2nd Mayor of South Tangerang
- Incumbent
- Assumed office 26 April 2021
- Deputy: Pilar Saga Ichsan
- Preceded by: Airin Rachmi Diany

1st Vice Mayor of South Tangerang
- In office 20 April 2011 – 20 April 2011
- Mayor: Airin Rachmi Diany
- Preceded by: Office established
- Succeeded by: Pilar Saga Ichsan

Personal details
- Born: 1 September 1958 (age 68) Pandeglang, West Java, Indonesia
- Party: Gerindra
- Education: Padjadjaran University (Drs.)

= Benyamin Davnie =

Indonesian politician

Benyamin Davnie (born 1 September 1958) is an Indonesian politician who is the current mayor of South Tangerang, having served since 2021. Before being elected mayor in 2020, he was vice mayor under Airin Rachmi Diany between 2011 and 2021, and was previously a civil servant in the municipal government of Tangerang Regency.
==Early life and education==
Benyamin Davnie was born in Pandeglang Regency, West Java (today in Banten province), on 1 September 1958. He was the child of Mugni Sastradipura (d. 2000) and Ratnaningsih Mugni (d. 2003). Sastradipura served in the Indonesian Army and reached the rank of colonel. He studied at state-funded schools in Tangerang, before He graduated with a bachelor's degree from Padjadjaran University's faculty of politics and social science.
==Civil service==
His career as a civil servant began as a volunteer staff, before he was appointed as a full civil servant of Tangerang Regency. He gradually rose through the ranks, becoming the district head at Ciledug, Cisoka, and Tigaraksa throughout the late 1980s and the 1990s. He was also head of public relations for the regency. He also headed a number of departments within the regency's bureaucracy.

== Political career ==
=== Vice Mayor of South Tangerang ===
In 2010, Benyamin ran as the running mate to Airin Rachmi Diany to become the mayor of newly formed South Tangerang. The pair was elected with 46.43% of the votes out of four candidates. The pair was sworn in on 20 April 2011. Airin and Benyamin ran for a second term in 2015, securing 59.62% of the votes. They were sworn in for their second term on 20 April 2016.
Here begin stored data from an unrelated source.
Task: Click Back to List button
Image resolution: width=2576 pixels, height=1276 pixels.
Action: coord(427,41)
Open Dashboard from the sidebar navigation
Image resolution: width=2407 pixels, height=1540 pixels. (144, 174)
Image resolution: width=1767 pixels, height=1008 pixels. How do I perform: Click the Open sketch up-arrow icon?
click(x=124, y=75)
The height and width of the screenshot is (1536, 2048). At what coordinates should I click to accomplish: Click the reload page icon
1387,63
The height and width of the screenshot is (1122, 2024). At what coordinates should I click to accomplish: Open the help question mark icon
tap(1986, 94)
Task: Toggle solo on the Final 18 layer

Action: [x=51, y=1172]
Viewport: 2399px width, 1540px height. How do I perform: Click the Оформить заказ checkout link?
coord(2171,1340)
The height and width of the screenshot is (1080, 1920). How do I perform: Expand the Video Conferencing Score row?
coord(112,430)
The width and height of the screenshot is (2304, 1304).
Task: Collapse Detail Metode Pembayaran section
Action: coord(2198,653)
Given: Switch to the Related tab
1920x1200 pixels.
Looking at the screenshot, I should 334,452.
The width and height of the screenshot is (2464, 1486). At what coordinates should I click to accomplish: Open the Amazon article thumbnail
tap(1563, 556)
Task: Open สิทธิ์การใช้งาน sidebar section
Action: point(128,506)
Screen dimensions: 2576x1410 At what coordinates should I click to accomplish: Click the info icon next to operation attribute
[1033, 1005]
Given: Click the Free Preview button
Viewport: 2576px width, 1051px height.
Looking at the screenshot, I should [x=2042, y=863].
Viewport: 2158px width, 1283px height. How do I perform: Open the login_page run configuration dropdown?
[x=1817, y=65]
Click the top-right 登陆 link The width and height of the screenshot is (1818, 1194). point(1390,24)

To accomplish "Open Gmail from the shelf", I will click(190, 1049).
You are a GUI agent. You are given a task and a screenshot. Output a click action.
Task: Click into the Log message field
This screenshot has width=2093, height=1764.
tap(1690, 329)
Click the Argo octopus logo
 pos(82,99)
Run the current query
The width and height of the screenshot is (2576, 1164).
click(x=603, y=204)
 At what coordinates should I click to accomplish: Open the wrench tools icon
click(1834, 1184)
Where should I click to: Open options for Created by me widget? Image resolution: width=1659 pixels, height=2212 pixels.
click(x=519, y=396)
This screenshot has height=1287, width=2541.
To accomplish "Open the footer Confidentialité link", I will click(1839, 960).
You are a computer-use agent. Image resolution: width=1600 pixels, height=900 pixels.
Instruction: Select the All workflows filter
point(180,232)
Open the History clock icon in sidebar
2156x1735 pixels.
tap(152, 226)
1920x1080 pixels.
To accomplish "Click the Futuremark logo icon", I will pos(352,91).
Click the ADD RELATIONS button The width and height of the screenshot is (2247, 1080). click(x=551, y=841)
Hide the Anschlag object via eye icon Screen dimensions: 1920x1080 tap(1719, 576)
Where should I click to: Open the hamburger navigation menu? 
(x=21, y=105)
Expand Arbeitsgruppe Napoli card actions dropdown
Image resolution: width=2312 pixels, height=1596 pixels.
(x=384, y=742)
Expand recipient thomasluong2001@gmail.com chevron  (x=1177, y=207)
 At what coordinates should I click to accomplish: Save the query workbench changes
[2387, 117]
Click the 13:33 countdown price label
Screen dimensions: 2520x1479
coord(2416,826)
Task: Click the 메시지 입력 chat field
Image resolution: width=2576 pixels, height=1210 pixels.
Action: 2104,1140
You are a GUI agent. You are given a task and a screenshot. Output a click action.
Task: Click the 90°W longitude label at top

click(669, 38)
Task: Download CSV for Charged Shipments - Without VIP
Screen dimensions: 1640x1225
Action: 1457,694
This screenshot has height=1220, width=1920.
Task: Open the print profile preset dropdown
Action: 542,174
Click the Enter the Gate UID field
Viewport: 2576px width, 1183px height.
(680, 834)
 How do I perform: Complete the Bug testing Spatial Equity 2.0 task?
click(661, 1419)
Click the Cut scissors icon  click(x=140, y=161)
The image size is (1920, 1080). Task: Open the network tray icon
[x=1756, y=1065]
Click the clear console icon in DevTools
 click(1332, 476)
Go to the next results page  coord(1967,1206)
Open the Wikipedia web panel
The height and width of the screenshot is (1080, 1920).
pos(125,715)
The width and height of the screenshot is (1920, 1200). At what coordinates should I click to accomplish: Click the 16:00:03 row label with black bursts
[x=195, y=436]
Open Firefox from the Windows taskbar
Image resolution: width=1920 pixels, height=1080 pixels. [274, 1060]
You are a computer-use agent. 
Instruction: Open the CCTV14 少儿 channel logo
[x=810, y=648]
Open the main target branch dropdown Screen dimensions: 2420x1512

===Mayor of South Tangerang===

In the 2020 mayoral election, Benyamin ran as a mayoral candidate with the endorsement of Golkar, with Pilar Saga Ichsan (Airin's nephew) as his running mate. The pair won 235,734 votes (40.9%), defeating two other tickets. Benyamin and Pilar were sworn in on 26 April 2021. Prior to the mayoral election, he had been a member of the NasDem Party, but he left the party after he secured Golkar's endorsement in the election while Nasdem did not endorse him.